If this wasnt the case then there wouldnt be a social anxiety, if it had nothing to do with people and how you feel you measure up to others, it would just be general anxiety. this is obvious. the fact is percific, means you ahve a starting point.

social anxiety is a illness due to many years of low self esteem and this is the anxiety is a physical manifestation of that. this is also obvious.

with social anxeity, you cant just tackle it head on, you have to do it in stages and taking care of different issues at different times.

for me, social anxeity occuered when i had a very high self esteem, but due to alot of let downs from people i was close to, this made me question my high self esteem, and question the very person i was. for example, yeh i think im a good person, but if no one else does, how can i justify that im a good person?

i pretty much over analysed everything that was going on around me till i made eevrything a negative reflection of myself for example, if someone didnt choose the empty seat next to me to sit on, and sat in the one behind me, i would think (stupid now lol) that i must look wierd or give out negative vibes, thats why they didnt choose my seat. its almost as if you are looking for ques in the enviournment to back up your negative believes about urself all the time!! with abit of age and abit of wising up, i just realised its a fucking seat...and if you think in the reverse, when looking for a seat on the bus, do u really have time to examine the people that much u can work out their personalitys by their body language? no.

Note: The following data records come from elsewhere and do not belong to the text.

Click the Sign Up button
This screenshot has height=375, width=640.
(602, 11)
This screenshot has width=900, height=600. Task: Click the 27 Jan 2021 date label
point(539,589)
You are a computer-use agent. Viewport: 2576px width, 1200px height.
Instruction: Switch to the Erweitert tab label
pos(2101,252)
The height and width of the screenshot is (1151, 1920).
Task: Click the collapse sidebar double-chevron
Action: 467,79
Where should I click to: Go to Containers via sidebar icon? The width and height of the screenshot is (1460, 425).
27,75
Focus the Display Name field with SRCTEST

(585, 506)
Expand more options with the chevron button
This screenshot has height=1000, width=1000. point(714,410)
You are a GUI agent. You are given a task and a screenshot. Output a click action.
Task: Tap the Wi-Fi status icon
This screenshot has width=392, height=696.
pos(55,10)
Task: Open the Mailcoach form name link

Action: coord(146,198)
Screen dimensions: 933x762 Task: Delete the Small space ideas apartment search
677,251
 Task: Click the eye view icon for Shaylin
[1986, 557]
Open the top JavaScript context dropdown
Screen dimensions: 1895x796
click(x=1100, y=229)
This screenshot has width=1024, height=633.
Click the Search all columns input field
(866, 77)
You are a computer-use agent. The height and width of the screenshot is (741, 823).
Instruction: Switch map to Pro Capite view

its absalutly mental and extrodinary how many of your own social explainations you come up with for behaviour when your in a bad frame of mind, and your thinking as the introverted that this is literally what u think about all the time. its horriable, but also very real to the person who is going through it.

But thank of life is. which i think was madeups point is that. you can either sit and anaylse the fuck out of everything other people do, to explain your own behaviour eg they dont speak to me = they dont like me = i must be a bad person. or you can do what most of the population do, and make up your own mind about things not based on enviournmental ques all the time. eg if someone dont speak to you, your not bothered because you got your own shit to think about, your not so wrapped up in how they feel about you, to overlook how u feel about urself and you come to realise yeh, you may of said something last week that offended them, but if there not willing to talk to you about it to get it sorted, they obv dont care about u anyways, so why would u care what someone, who doesnt care about you think of you?. summed up. you decide how your going to feel today, not jo, dick and harry.

to tackle social anxiety, you need to learn and work out for urselfs the stuff i just been saying, think about why u do certain things, for example the seat on the bus scenario. to help you understand other peoples motives. because although were all different, stuff like that, were not that different. yeh some people wont sit next to you because they think you look skanky or soemthing lol but thats like 1% of people, and you wont know this anyways, so it wont even effect you.

so dont think right im not going to be shy today, because ull give urself a stress attack, just tackle one thing at a time, and let the rest fall into place.